» Exercise goal:
In the entries below, find the string "computer" and return each line holding it.

» Exercise input:
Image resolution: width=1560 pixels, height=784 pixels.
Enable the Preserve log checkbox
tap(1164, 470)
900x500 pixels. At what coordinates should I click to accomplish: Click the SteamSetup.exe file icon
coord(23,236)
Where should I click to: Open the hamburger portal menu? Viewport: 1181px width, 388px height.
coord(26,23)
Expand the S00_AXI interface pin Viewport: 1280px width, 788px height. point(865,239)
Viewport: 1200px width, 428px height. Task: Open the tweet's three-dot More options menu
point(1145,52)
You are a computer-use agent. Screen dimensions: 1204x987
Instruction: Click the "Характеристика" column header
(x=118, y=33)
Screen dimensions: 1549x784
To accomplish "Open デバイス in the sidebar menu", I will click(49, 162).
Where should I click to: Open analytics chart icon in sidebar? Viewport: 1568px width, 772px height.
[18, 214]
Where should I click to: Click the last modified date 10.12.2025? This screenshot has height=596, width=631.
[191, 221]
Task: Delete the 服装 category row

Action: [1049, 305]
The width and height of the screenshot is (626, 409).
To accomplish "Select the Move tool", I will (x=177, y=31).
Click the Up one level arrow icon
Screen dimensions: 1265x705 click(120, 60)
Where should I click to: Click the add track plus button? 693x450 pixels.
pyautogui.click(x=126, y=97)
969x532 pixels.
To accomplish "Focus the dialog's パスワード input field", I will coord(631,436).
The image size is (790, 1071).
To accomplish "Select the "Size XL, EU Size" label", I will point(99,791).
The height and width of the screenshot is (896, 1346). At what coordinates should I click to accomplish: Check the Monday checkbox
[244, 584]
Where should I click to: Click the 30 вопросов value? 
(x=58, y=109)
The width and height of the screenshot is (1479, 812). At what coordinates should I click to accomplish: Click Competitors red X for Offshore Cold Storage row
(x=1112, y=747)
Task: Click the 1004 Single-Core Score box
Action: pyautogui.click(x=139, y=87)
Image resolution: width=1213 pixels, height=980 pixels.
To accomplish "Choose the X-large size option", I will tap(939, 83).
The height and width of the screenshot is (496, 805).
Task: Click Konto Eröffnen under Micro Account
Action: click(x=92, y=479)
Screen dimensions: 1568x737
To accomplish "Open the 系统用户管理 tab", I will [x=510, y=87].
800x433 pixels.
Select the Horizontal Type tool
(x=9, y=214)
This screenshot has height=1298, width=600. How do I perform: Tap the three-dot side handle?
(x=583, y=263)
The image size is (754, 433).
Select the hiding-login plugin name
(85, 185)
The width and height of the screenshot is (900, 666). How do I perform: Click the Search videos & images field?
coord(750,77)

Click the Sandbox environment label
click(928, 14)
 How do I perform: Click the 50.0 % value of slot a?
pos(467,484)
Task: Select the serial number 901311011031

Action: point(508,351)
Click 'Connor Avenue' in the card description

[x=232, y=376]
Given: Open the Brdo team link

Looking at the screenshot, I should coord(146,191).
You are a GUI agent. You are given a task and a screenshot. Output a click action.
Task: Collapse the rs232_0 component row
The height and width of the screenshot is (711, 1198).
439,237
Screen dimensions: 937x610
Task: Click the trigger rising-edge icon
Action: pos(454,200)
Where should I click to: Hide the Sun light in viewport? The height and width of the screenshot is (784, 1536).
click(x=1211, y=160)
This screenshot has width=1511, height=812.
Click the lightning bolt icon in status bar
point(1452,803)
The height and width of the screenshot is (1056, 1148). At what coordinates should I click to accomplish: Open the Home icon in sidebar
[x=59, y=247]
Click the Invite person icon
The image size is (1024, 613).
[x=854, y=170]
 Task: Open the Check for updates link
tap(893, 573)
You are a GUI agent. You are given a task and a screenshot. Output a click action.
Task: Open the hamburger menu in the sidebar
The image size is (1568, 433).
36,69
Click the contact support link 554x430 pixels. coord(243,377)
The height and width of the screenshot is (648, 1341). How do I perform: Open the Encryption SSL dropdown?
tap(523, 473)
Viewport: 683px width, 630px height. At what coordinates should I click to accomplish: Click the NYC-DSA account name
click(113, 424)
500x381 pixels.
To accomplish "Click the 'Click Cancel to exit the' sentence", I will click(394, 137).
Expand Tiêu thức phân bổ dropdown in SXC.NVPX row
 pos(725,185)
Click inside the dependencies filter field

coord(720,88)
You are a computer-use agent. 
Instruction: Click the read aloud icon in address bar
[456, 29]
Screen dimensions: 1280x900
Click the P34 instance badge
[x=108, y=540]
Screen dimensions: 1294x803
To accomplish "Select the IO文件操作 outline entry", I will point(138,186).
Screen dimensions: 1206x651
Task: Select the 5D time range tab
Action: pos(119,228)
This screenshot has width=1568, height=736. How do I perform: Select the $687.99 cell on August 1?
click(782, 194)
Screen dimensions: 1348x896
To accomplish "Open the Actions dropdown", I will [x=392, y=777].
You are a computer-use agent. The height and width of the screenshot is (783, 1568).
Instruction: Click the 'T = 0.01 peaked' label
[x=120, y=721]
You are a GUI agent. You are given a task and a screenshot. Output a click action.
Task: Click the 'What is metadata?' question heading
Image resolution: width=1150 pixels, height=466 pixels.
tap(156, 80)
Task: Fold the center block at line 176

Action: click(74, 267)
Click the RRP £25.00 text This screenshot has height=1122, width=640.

» Solution for this task:
You are a computer-use agent. Screen dimensions: 1204x987
You are a computer-use agent. 
You are a computer-use agent. The height and width of the screenshot is (783, 1568).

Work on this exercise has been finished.